PyTorch hooks are great and powerful. There are three main types:

  • forward hooks
  • backward hooks and
  • state dict hooks

In here I will just explain forward hooks. There are two types of forward hooks:

  • one that can alter the input
  • one that can alter the output

Let’s create a module M based on nn.Module with just a single nn.Linear layer inside, and let’s update the input and the output using hooks.

Example: Print tensors using hooks

import torch
import torch.nn as nn

class M(nn.Module):
    def __init__(self):        
        super().__init__()
        self.hooks= {}
        self.l1 = nn.Linear(1,2)

        for name, module in self.named_modules():
            module.name = name  
            if isinstance(module, (nn.Conv2d, nn.BatchNorm2d, nn.Linear)):            
                self.hooks["pre."+name]= module.register_forward_pre_hook(self.forward_pre_hook)
                self.hooks[name]= module.register_forward_hook(self.forward_hook)
            

    def forward(self, x):
        x = self.l1(x)
        return x

    def forward_pre_hook(self, module,  input):      
        
        print(f'\nInside {module.name} forward_pre_hook')      
        print(f'type(input): {type(input)}')
        print(f'type(input[0]): {type(input[0])}')      
        print(f'input: {input} is the same as model input')         
        return (2*input[0]) # double the input
       
    def forward_hook(self, module, input, output):
        print(f'\nInside {module.name} forward_hook')
        print(f'type(input): {type(input)}')
        print(f'type(input[0]): {type(input[0])}')        
        print(f'input: {input} is doubled') 
        print(f'input[0]: {input[0]} is doubled')         
        print(f'\ntype(output): {type(output)}')      
        print(f'output.size(): {output.size()}')
        print(f'output: {output}')
        print(f'output.data.size(): {output.data.size()}')
        print(f'output.data: {output.data}') 
        return 2*output # double the output for the next layer          
      
    def clearhooks(self):
        self.hooks.clear()      


model = M()
print(f'hooks {model.hooks}')

model.train()
x = torch.randn(1)
print(f'\nmodel input: {x}')
output = model(x)
print(f'\nmodel output: {output} is doubled')
model.clearhooks()

Out:

hooks {'pre.l1': <torch.utils.hooks.RemovableHandle object at 0x000002476365E888>, 'l1': <torch.utils.hooks.RemovableHandle object at 0x000002476365E9C8>}

model input: tensor([0.8730])

Inside l1 forward_pre_hook
type(input): <class 'tuple'>
type(input[0]): <class 'torch.Tensor'>
input: (tensor([0.8730]),) is the same as model input

Inside l1 forward_hook
type(input): <class 'tuple'>
type(input[0]): <class 'torch.Tensor'>
input: (tensor([1.7461]),) is doubled
input[0]: tensor([1.7461]) is doubled

type(output): <class 'torch.Tensor'>
output.size(): torch.Size([2])
output: tensor([0.1557, 0.6437], grad_fn=<AddBackward0>)
output.data.size(): torch.Size([2])
output.data: tensor([0.1557, 0.6437])

model output: tensor([0.3115, 1.2875], grad_fn=<MulBackward0>) is doubled

We looped trough all the named modules checking if the module is either Linear, Conv2d or BatchNorm2d.
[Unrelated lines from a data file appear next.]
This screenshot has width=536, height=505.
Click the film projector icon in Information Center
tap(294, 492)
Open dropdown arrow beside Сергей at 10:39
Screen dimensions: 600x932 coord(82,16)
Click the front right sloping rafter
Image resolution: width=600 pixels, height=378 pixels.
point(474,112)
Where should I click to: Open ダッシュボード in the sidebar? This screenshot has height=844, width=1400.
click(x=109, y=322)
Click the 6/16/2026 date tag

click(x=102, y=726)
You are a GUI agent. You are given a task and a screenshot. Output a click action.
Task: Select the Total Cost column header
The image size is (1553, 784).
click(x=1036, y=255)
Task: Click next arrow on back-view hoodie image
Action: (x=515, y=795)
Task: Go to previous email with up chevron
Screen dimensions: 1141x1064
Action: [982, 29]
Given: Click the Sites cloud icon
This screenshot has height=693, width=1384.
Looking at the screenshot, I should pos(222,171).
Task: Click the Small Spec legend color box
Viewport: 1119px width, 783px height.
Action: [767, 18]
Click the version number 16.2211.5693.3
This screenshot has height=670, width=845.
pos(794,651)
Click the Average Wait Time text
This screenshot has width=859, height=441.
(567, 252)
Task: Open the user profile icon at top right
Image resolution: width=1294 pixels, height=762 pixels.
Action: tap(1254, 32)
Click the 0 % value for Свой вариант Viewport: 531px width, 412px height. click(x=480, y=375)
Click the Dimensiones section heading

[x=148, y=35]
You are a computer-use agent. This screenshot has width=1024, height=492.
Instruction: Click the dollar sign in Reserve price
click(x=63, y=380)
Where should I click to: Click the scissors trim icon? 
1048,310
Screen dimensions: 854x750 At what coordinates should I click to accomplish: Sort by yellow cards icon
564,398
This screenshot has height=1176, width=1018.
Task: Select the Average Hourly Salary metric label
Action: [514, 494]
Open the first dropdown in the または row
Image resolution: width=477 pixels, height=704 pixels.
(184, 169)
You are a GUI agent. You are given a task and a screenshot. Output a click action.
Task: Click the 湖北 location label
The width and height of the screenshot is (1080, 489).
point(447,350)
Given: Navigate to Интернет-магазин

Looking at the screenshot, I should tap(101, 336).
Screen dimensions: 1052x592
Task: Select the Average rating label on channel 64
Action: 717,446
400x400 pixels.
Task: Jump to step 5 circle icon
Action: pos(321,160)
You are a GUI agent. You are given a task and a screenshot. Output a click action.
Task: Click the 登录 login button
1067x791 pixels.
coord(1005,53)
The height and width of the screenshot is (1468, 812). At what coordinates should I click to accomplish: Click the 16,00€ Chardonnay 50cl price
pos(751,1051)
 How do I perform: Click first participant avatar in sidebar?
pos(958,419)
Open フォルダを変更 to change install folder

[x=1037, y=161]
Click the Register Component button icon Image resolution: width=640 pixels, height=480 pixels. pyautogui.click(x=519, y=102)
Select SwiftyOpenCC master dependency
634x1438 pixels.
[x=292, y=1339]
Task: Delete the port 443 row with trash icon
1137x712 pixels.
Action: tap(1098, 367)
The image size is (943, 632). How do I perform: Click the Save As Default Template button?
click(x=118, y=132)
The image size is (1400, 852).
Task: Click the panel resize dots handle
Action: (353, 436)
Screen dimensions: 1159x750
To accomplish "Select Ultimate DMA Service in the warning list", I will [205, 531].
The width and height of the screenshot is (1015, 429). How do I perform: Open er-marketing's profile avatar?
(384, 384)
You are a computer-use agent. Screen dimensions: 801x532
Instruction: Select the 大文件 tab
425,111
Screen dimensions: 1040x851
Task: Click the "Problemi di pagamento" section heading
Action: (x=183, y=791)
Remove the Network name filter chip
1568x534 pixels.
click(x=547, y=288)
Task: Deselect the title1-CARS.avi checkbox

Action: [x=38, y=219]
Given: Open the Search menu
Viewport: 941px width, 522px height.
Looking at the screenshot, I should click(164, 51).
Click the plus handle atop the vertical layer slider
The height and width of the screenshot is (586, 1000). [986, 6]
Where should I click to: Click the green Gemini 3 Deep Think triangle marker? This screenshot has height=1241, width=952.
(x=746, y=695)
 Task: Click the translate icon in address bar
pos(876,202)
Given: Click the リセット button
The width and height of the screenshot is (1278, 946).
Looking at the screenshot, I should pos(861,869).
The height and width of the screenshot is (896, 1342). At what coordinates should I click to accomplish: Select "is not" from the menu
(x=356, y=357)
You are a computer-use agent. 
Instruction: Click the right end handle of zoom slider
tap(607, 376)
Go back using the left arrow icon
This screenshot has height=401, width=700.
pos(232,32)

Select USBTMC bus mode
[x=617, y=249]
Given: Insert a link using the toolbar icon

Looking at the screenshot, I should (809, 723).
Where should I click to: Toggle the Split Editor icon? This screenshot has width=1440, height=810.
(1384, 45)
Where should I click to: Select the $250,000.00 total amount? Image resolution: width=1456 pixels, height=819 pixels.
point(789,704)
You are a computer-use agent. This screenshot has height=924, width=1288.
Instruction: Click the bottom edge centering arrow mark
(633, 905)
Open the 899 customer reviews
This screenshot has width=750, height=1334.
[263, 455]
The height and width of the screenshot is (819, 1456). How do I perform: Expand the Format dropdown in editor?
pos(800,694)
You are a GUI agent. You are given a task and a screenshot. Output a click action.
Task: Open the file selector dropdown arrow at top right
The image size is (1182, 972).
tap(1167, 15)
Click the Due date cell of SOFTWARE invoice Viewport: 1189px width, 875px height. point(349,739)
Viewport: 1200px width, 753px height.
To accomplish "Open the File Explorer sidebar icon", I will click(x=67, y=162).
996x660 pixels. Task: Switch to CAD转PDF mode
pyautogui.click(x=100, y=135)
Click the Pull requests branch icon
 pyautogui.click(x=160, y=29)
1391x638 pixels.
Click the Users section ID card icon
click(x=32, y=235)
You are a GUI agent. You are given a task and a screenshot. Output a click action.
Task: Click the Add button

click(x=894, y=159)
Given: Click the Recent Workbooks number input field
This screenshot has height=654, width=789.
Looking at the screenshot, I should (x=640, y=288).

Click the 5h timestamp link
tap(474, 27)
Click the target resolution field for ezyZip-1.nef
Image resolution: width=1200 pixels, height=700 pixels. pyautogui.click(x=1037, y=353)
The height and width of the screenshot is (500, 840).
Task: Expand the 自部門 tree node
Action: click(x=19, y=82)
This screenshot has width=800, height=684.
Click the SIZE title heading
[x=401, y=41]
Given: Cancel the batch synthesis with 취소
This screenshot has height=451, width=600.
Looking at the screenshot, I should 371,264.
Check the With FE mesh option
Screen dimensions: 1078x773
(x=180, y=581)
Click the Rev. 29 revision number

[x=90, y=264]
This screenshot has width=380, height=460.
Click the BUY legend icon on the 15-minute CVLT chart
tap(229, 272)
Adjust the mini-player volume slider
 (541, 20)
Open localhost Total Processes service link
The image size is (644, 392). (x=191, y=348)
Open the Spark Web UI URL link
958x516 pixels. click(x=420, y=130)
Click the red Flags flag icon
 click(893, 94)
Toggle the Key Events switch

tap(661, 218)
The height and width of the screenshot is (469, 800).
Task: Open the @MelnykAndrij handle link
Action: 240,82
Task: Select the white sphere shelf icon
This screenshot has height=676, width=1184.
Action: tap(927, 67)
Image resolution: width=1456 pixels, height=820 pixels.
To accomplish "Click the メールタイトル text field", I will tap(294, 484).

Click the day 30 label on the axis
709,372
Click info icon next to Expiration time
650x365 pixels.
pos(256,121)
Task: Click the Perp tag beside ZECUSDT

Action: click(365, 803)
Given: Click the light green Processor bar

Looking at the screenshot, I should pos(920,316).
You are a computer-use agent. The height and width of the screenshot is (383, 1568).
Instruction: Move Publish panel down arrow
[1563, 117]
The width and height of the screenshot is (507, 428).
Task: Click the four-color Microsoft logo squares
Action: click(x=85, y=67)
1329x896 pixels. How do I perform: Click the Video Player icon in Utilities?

Only for these module types we registered the forward_hook and the forward_pre_hook.

We used the main module self.hooks dict because then in one place I can have all the hook names. If we don’t set our hooks dictionary than the default location for the hooks inside module m would be:

m._forward_pre_hooks # or
m._forward_hooks

Note the execution sequence prints:

  • Inside l1 forward_pre_hook
  • Inside l1 forward_hook

We should note the value of input is doubled when it reaches Inside l1 forward_hook. We should also note the output tensor elements are doubled as well.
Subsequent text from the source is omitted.